**The problem**
Set down each of the records below exactly as it reads. No pictures go into the copy.

▶

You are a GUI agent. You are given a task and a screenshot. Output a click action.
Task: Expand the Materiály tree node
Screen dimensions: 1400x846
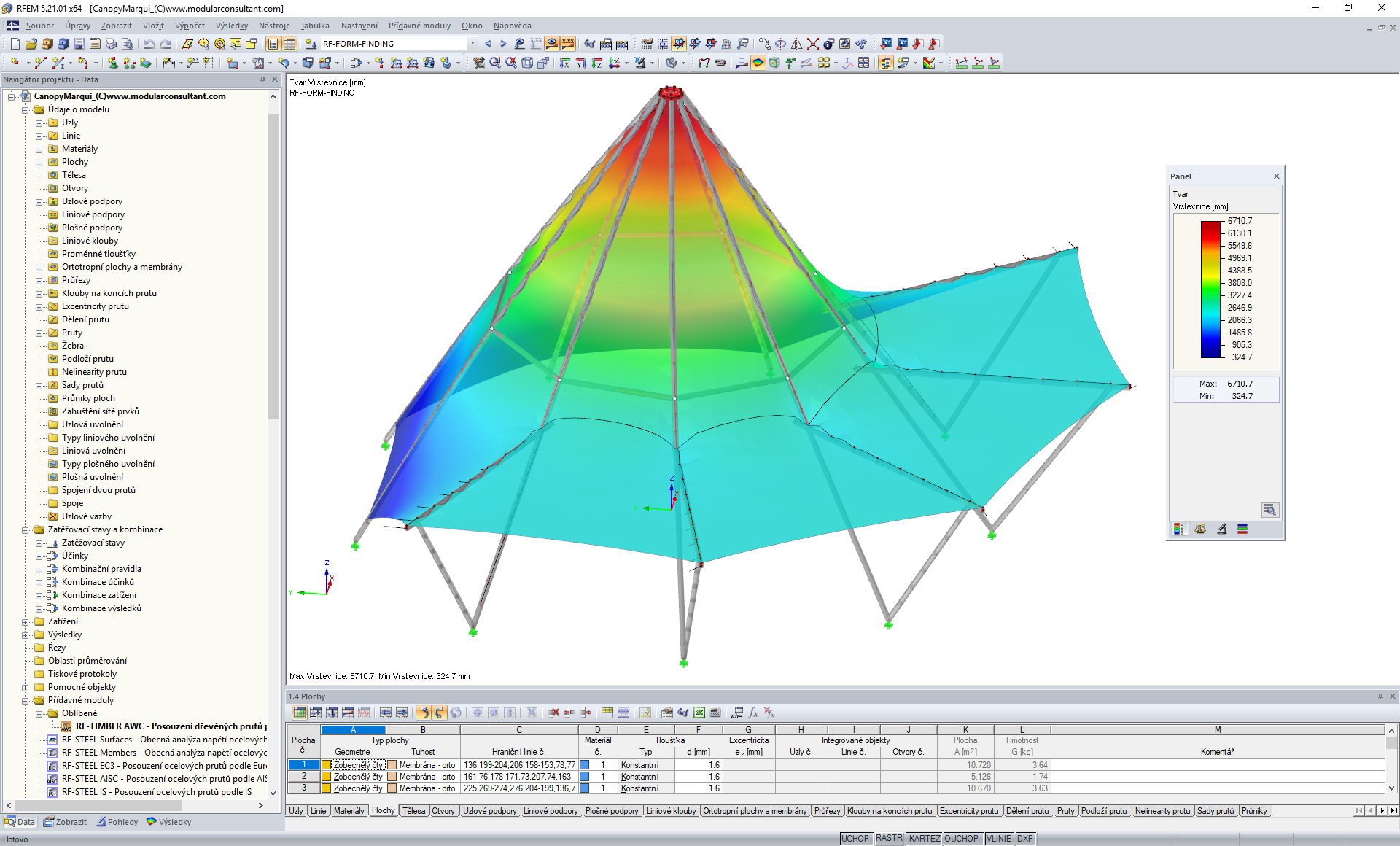(x=39, y=149)
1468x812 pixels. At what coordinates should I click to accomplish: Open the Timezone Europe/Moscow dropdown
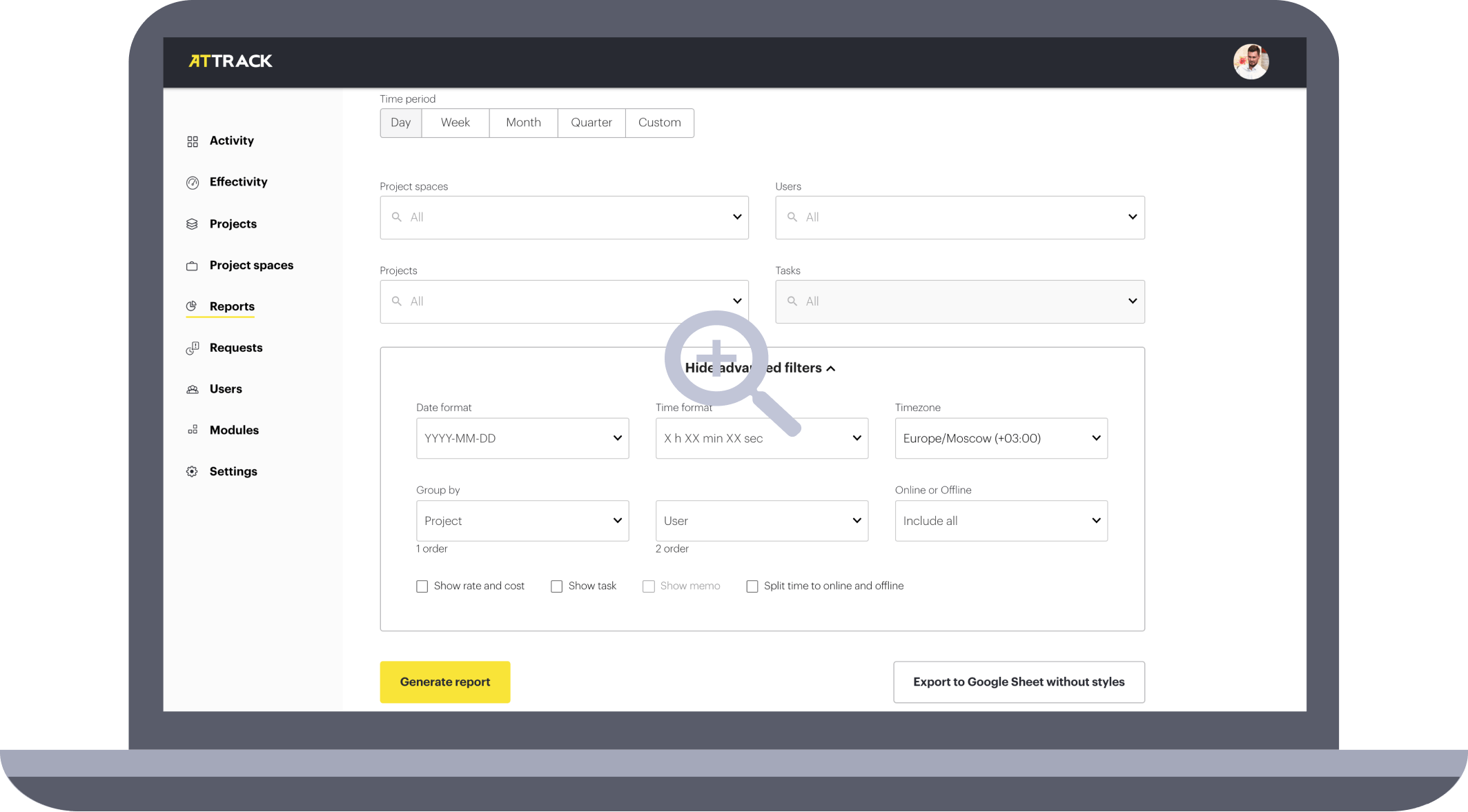(1001, 438)
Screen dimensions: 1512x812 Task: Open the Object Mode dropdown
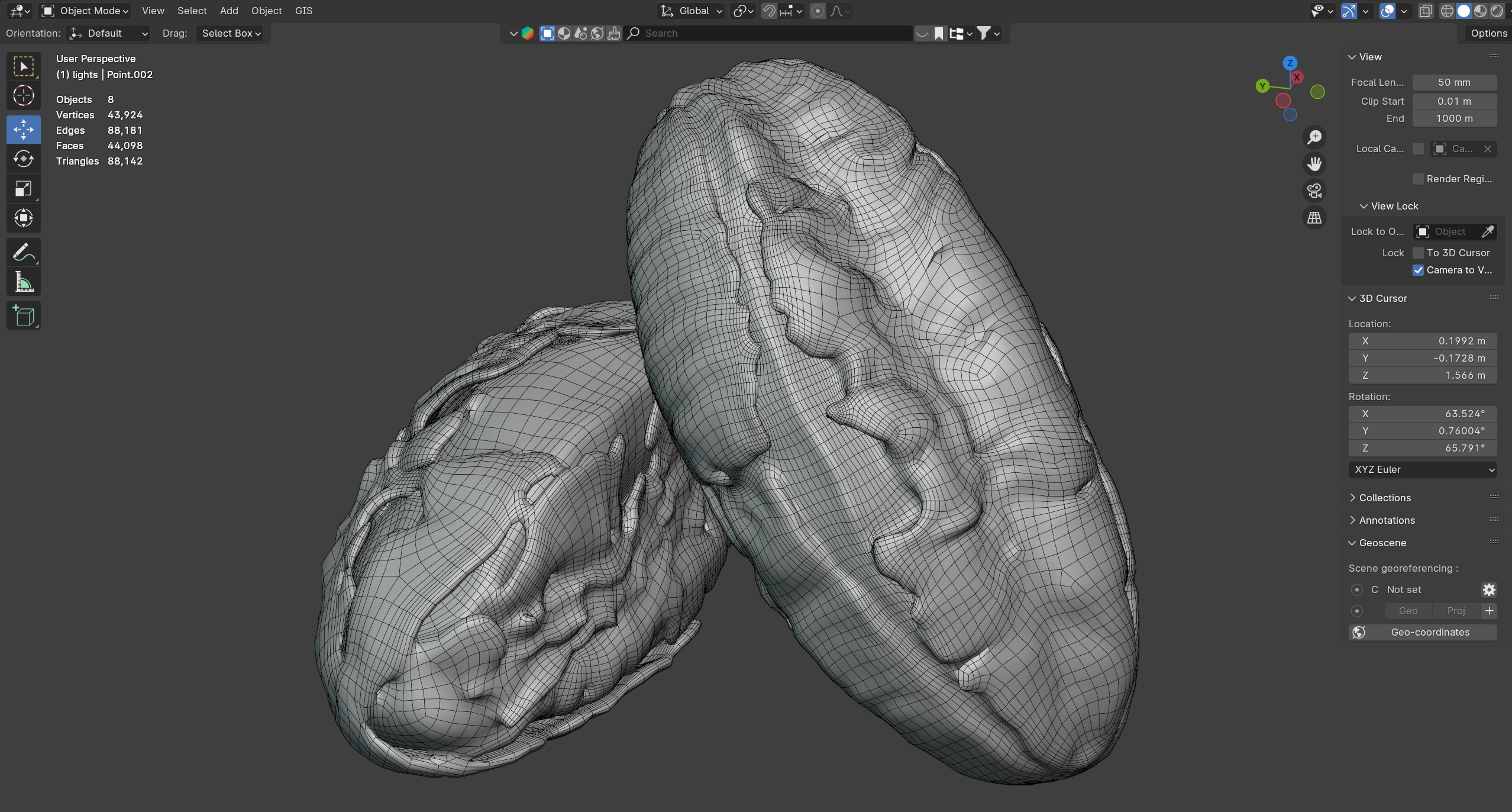85,11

◀

**Written answer**
You are a GUI agent. You are given a task and a screenshot. Output a click action.
Task: Expand the Materiály tree node
Screen dimensions: 1400x846
(x=39, y=149)
1468x812 pixels. At what coordinates should I click to accomplish: Open the Timezone Europe/Moscow dropdown
(1001, 438)
Screen dimensions: 1512x812 Task: Open the Object Mode dropdown
85,11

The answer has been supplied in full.